Stored records:
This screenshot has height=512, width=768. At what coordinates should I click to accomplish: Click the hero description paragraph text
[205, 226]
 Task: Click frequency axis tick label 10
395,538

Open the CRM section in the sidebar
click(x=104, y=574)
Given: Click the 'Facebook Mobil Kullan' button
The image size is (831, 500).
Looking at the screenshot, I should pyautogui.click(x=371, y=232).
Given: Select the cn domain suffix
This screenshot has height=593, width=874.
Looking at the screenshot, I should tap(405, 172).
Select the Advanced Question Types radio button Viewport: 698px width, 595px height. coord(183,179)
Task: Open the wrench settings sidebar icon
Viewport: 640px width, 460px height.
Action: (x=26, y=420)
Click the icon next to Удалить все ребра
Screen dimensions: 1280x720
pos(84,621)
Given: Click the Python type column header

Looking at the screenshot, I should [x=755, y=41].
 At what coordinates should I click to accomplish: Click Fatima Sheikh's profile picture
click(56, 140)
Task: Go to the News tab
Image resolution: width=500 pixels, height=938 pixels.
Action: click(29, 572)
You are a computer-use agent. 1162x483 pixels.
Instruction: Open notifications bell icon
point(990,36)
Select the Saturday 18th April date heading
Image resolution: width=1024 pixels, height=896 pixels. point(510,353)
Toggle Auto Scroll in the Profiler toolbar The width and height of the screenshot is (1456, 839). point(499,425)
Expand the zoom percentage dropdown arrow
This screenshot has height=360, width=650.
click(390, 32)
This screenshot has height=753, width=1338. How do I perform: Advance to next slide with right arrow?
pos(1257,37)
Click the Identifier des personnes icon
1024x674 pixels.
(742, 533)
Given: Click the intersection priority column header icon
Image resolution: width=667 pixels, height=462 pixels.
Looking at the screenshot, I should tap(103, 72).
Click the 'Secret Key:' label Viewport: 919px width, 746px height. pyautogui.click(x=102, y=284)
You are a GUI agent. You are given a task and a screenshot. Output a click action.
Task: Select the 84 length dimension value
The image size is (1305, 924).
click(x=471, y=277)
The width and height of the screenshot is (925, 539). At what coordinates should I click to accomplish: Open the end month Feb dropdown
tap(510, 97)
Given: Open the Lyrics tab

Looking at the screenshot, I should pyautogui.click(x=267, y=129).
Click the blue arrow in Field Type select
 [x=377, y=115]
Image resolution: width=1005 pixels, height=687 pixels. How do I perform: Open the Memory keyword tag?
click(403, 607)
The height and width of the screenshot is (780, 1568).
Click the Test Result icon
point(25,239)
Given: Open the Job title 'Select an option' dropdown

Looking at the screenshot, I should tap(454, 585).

> _WORK REQUIRED_:
Exactly the lines above from the one with "Task: Open the wrench settings sidebar icon" to the one with "You are a computer-use", both included, are to be quoted; leave the rest out.

> _RESULT FOR THIS TASK_:
Task: Open the wrench settings sidebar icon
Viewport: 640px width, 460px height.
Action: (x=26, y=420)
Click the icon next to Удалить все ребра
Screen dimensions: 1280x720
pos(84,621)
Given: Click the Python type column header

Looking at the screenshot, I should [x=755, y=41].
 At what coordinates should I click to accomplish: Click Fatima Sheikh's profile picture
click(56, 140)
Task: Go to the News tab
Image resolution: width=500 pixels, height=938 pixels.
Action: click(29, 572)
You are a computer-use agent. 1162x483 pixels.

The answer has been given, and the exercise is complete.